Debido al avanzado estado de gestación de Antonia, se la mantuvo retenida en la
sala de maternidad del Hospital Provincial San Juan de Dios. Al padre, le
internaron en el Centro Psiquiátrico de El Palmar, para hacer una evaluación de
su estado mental. Los niños no estaban detenidos, pero al ser menores no podían
quedarse solos en casa, de manera que los dejaron con los padres, las niñas con
la madre y los niños con el padre, aunque podían salir libremente a la calle.
No se si es una impresión mía, pero si sospechas que unos padres han matado a
cuatro de sus hijos… ¿los sigues dejando con ellos?. ¿O se trataba de una
estrategia para saber qué ocurría de verdad en aquella casa?.
Parece que
la policía ya sospechaba de la hermana mayor, Piedad, ya que era ella la que
cuidaba de sus hermanos pequeños y la que estaba con ellos en el momento de la
muerte de los cuatro. Se sospechaba que los cuatro habían muerto después de
ingerir algún tipo de veneno de uso casero, y los cuatros murieron después de
que ella les diera de comer. Pero cuando empezaron a sospechar de la niña, ésta
acusó a su madre, diciendo que fue ella la que obligó a matar sus hermanos. La
implicación del padre no estaba clara, pero continuo en prisión preventiva.

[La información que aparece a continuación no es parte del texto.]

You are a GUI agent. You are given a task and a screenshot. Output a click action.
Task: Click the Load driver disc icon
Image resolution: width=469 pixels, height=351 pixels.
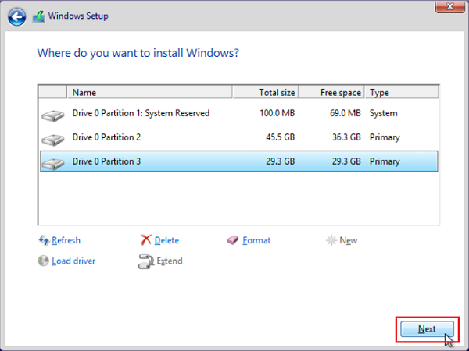point(43,261)
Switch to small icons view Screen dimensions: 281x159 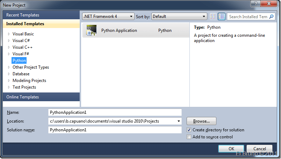click(213, 16)
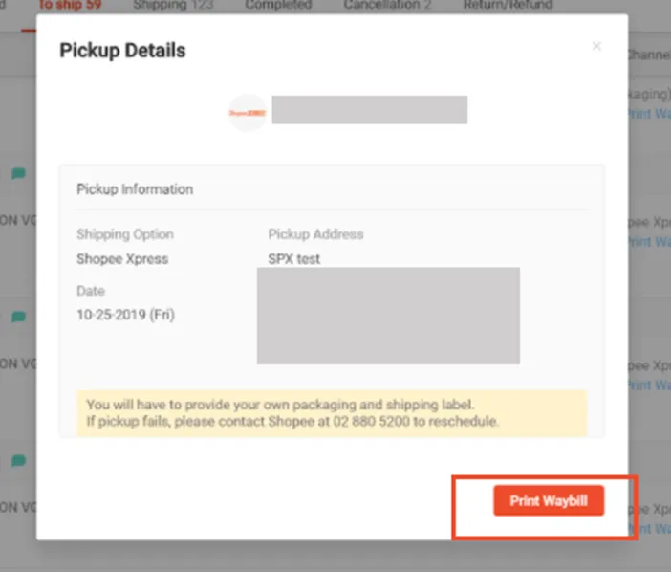The image size is (671, 572).
Task: Click the yellow packaging notice banner
Action: 331,412
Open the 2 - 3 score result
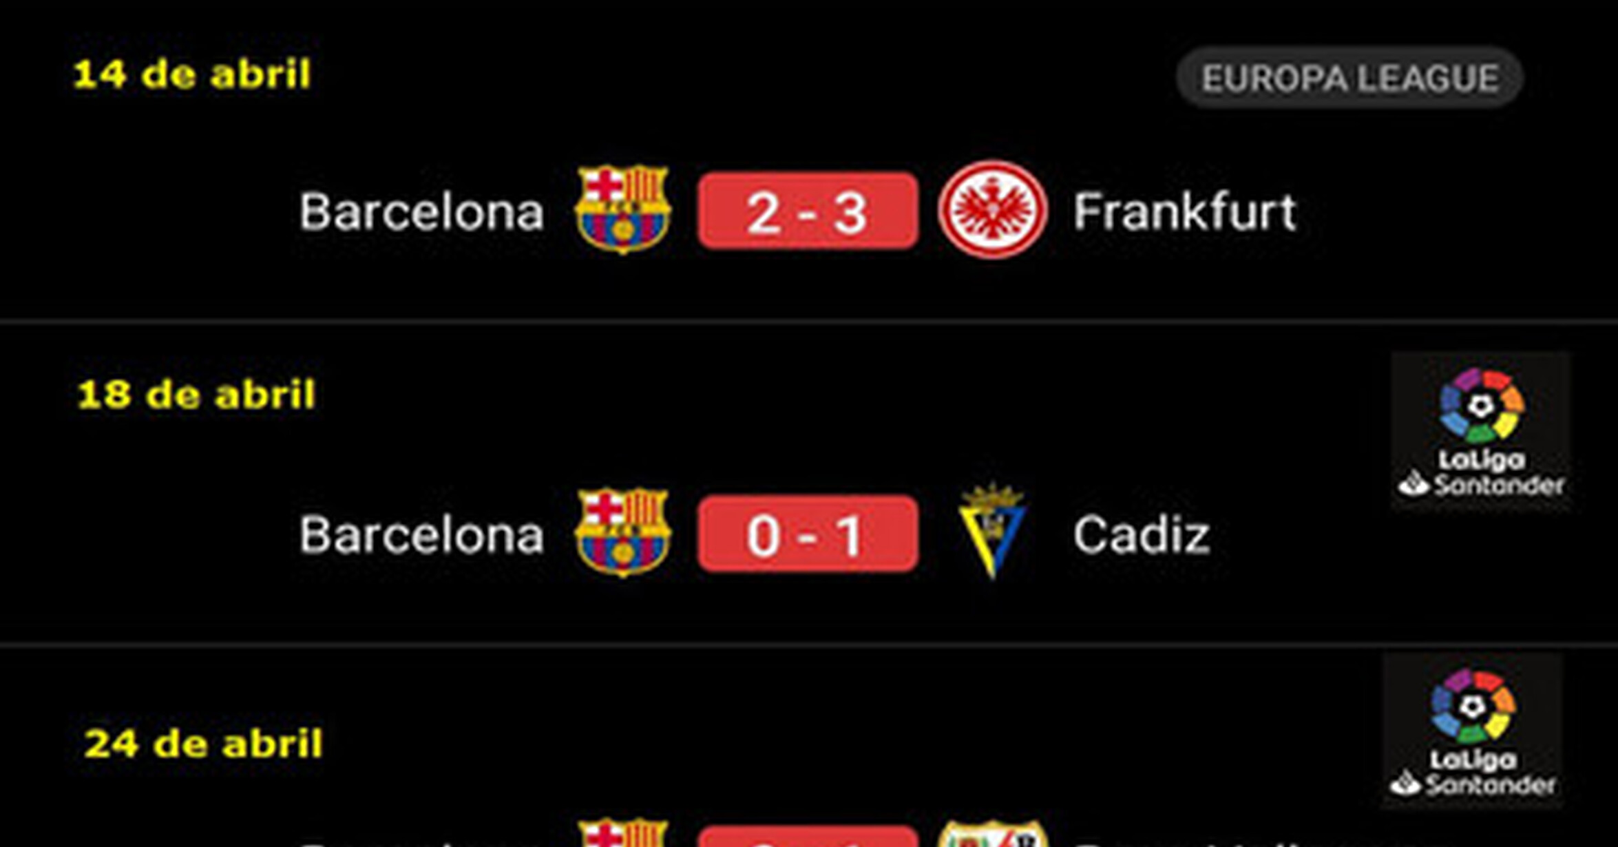 pos(808,211)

Antonia y Piedad pasaron a ser las principales sospechosas.
El 25 de
enero se decretó la orden de prisión de Piedad, que al ser menor de edad, fue
recluida en el monasterio para jóvenes descarriadas de las Oblatas de Murcia,
por orden del Tribunal Tutelar de Menores. El veneno utilizado resulto ser una
mezcla de cianuro potásico y cloro, que provocaba una muerte fulminante, de
hecho, cualquiera de los dos venenos, usados por separado, habrían matado
inmediatamente a los niños. Fue Piedad la que lo administró en la leche de los
pequeños, que murieron en menos de media hora. El cianuro mata en apenas dos
minutos. (En la Universidad de Murcia sacrificaron a 21 cobayas y algún perro
para determinar el poder mortífero de la mezcla).
La
conclusión, Piedad, agobiada por tener que ser el ama de casa cuando todavía
era una niña, a la que además encantaba pasarse el día jugando, envenenó a los
pequeños, más indefensos y además, los más molestos y que más tiempo la
quitaban. Utilizó el cloro presente en unas pastillas que utilizaba para
limpiar metales, disolviéndolas en la leche, y el cianuro presente en un
matarratas, que fueron los únicos tóxicos que encontraron en la casa del Carril
de la Farola.
La presencia
de venenos letales en los productos de uso doméstico, es algo normal, pero que
una niña de 12 años con los estudios básicos y sin información lo sepa, resulta
curioso. Se dice que uno de los Inspectores de la Brigada de Investigación
Criminal que investigaba el caso, enseñó a Piedad una de las pastillas con
cloruro potásico, la niña la reconoció y reconoció que la usaba para limpiar
las partes metálicas de las motos. Bromeando, el Inspector “jugaba” a echar la
pastilla en el vaso de leche que tenía la niña, y ella, primero riendo y luego
enfadada, se lo impedía, diciendo que esa pastilla podía hacer mucho daño.
De Piedad
poco más se sabe, su pista se pierde en Centro de Las Oblatas de Murcia, para
chicas descarriadas. Allí dicen que se dedicó a hacer calceta. Quien la conocía
decía de ella que era dulce, alegre y con muchas ganas de ser una niña y
disfrutar jugando.
Los padres
fueron puestos en libertad. Pero ésta no fue la primera vez que esta familia
salía en los periódicos. En 1978, el mayor de los hermanos, José Antonio, fue
uno de los cinco presos fugados de la prisión de Murcia. Se encontraba allí por
el asesinato y robo de un taxista.
Para reflexionar y comentar:
Obligar a
los niños a crecer antes de tiempo, a veces no crea gente responsable, sino
niños que siguen rompiendo juguetes. En este caso, otros niños.